▸ **演習用本文**:

..........

僕は健全をモットーにしているので、僕以外の世界中の男は、全員インポになってくれ、と日々心から祈っているのだ。
それはともかくとして、別に美人でなくても、正直ちょっとユーモラスなお顔の女の子でも、幸福な女なら、ついツンツンしたくなるし、ツンツンしたくなるということは、もう大体OKということだ。
さらに真面目に言うと、男はそうして幸福な女をツンツンしたくなるので、どの女についても、まずそのコを幸福にしようとするのである。自分のツンツンのために……というのがしょせん自分本位だが、それで女の子が幸福になったら、別に文句はないだろう。
そのことは、幸福そうなワンちゃんを見ると、ツンツンしたくなる、ということと、あまり違いが無い。一方で、人間不信で唸っている犬を見ても、「おお怖ええ」としか思わないし、主人に愛されなくてションボリしている犬を見ると、胸が痛む、なんとかしてやりたいが、どうにもできないということで、気分が暗く沈む、というのも、大体同じだ。
そこに、人間の男女の場合、女の子の独特の表情が出てきたり、「あ」となって体温を上げて汗を掻きはじめたりしやがるので、別のことが始まってしまうという、ただそれだけのことなのだった。

..........

▸ **提供データ**:
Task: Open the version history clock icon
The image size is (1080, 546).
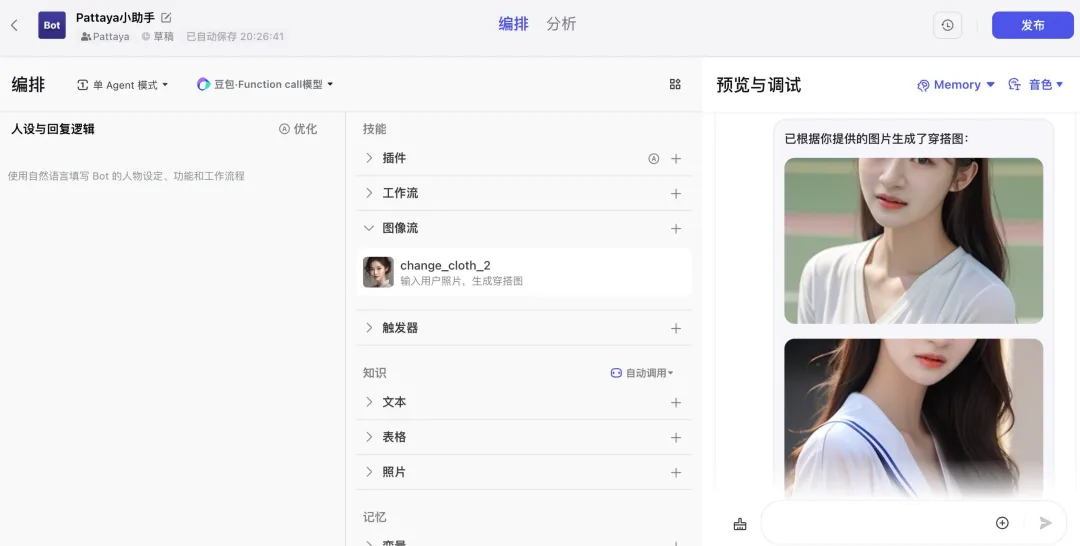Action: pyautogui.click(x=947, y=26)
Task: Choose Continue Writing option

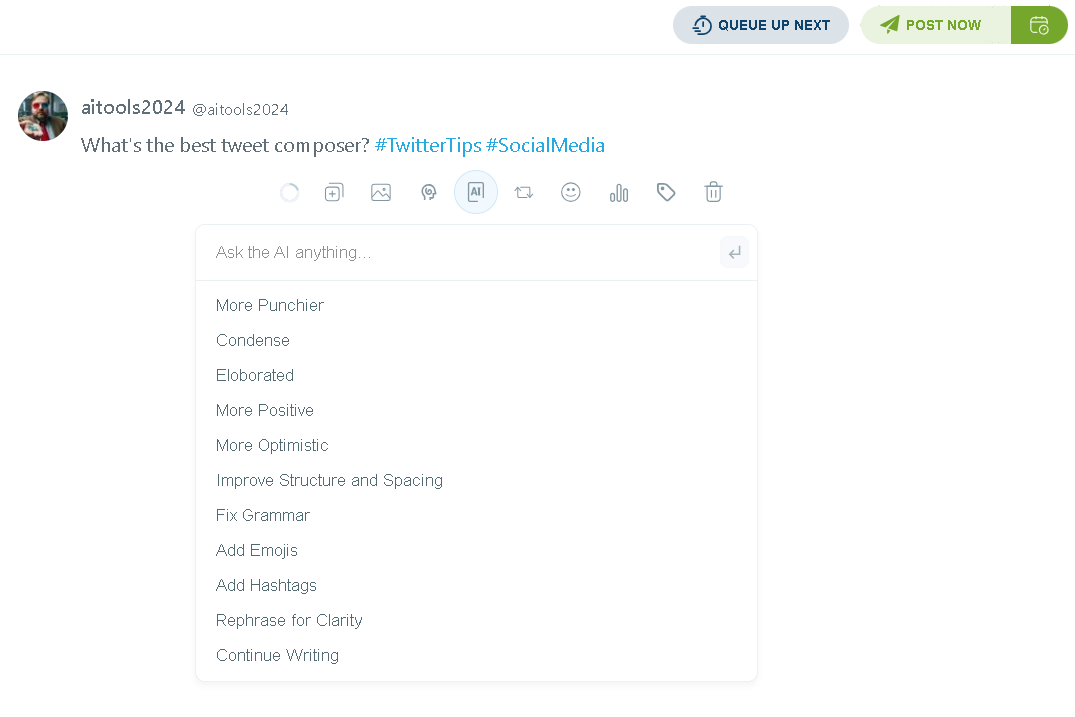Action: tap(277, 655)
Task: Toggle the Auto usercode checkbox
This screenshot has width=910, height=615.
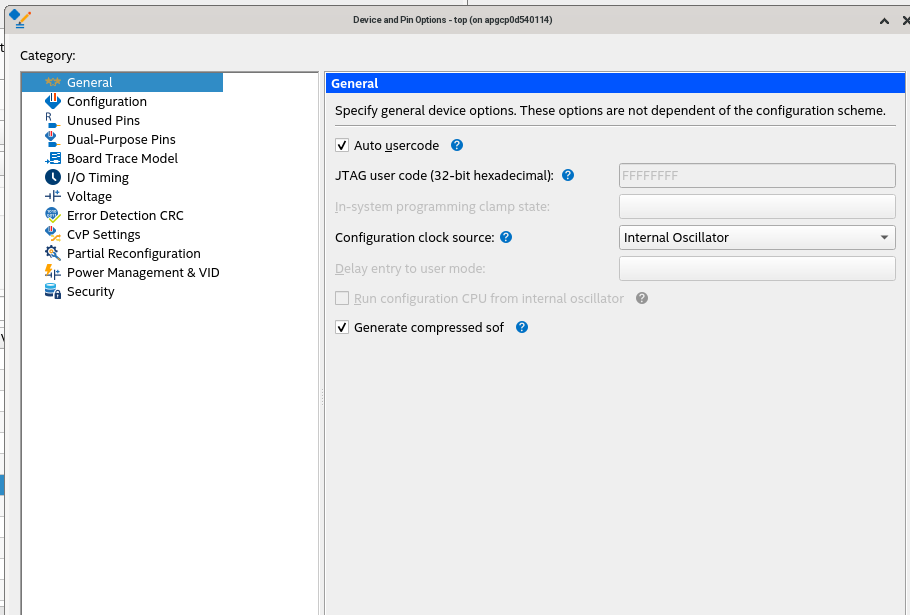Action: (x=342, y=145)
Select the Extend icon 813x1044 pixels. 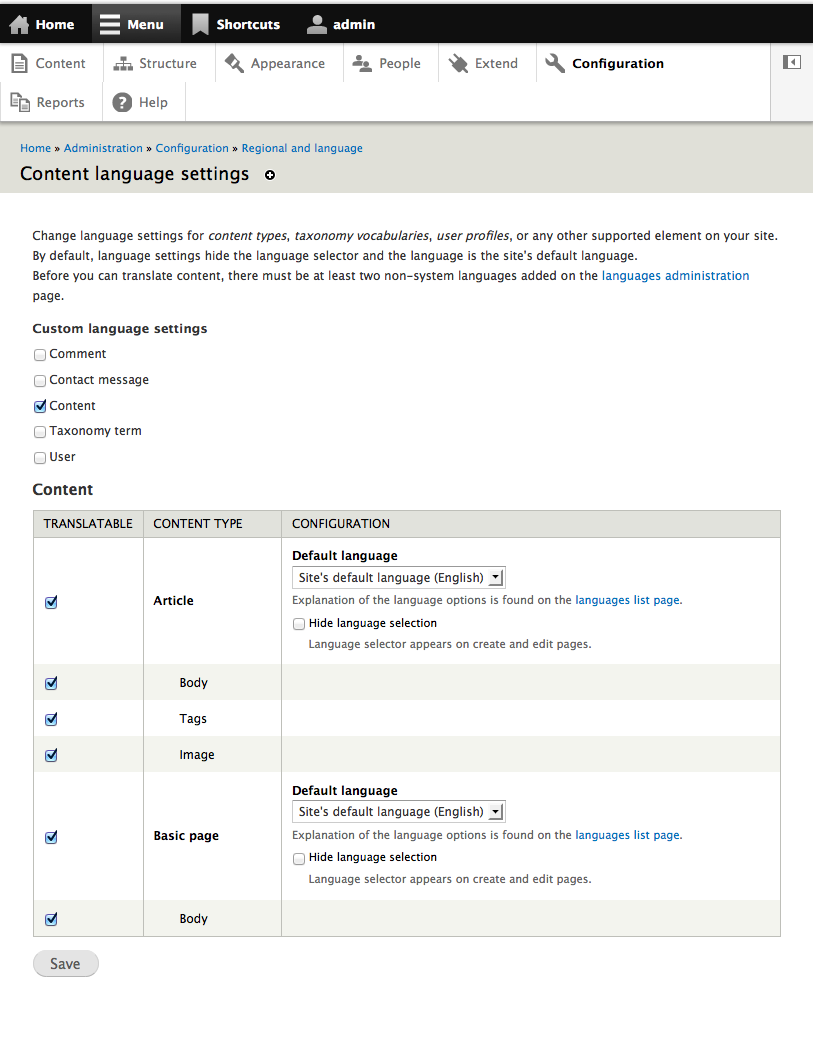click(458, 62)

..........

▸ **課題**: 幸福な女の子を「ツンツンしたくなる」男の心理を語った文章を、最後の一文の後から書き継いでください。 このデータは別の出典から取られたものです。

▸ **出力結果**:
不幸というのはなんだろう。とりあえず、不幸というのは、どうしようもない……と言ってしまっては、ちょっと度が過ぎてひどい気がするが、でもじっさいどうしようもないから、その人もさしあたり不幸で居続けるしかないのだろう。
恢復の道筋は、あるのかもしれないが、僕は知らない。わからない。つける薬の処方を知らない。
ひどい話に聞こえるが、これを逆に、オレにならあなたの不幸を治せる、なんて言えば、よけいに怒られるというか、憎悪されるのではないか。
不幸はどうにかできます、というのは、偉大な宗教がマジで言うか、インチキ宗教が商売で言うかしかない。
僕はどちらでもないし、僕が言いうるのは、不幸がそのようにどうしようもないものであるのと同じで、幸福もどうしようもないということだけだ。
幸福も、幸福になってしまえば、もうどうしようもない。どうにかなってしまうものだったら、心配でヒヤヒヤして幸福どころではなくなってしまうだろう。
先の、ベッドルームの広さについてもそうだが、たとえば不幸な者が上等なフォアグラを食べ続けたって、不幸は不幸のままだろう。
幸福になってしまえば、別にフォアグラは要らない。僕は偽善者なので、自分からフォアグラは注文しないことにしているが……
フォアグラはガチョウの脂肪肝だが、昔はその脂肪肝を作るのに、ガチョウにエサを食わせる「食べさせ屋」という職業があった。今はそれが「食べさせ機」になってしまった。「食べさせ屋」は、人間の営みとして認めえたとしても、「食べさせ機」というのはさすがに鼻白む。それで、僕はフォアグラを、出されれば食べるが、自分からは注文しなくなった。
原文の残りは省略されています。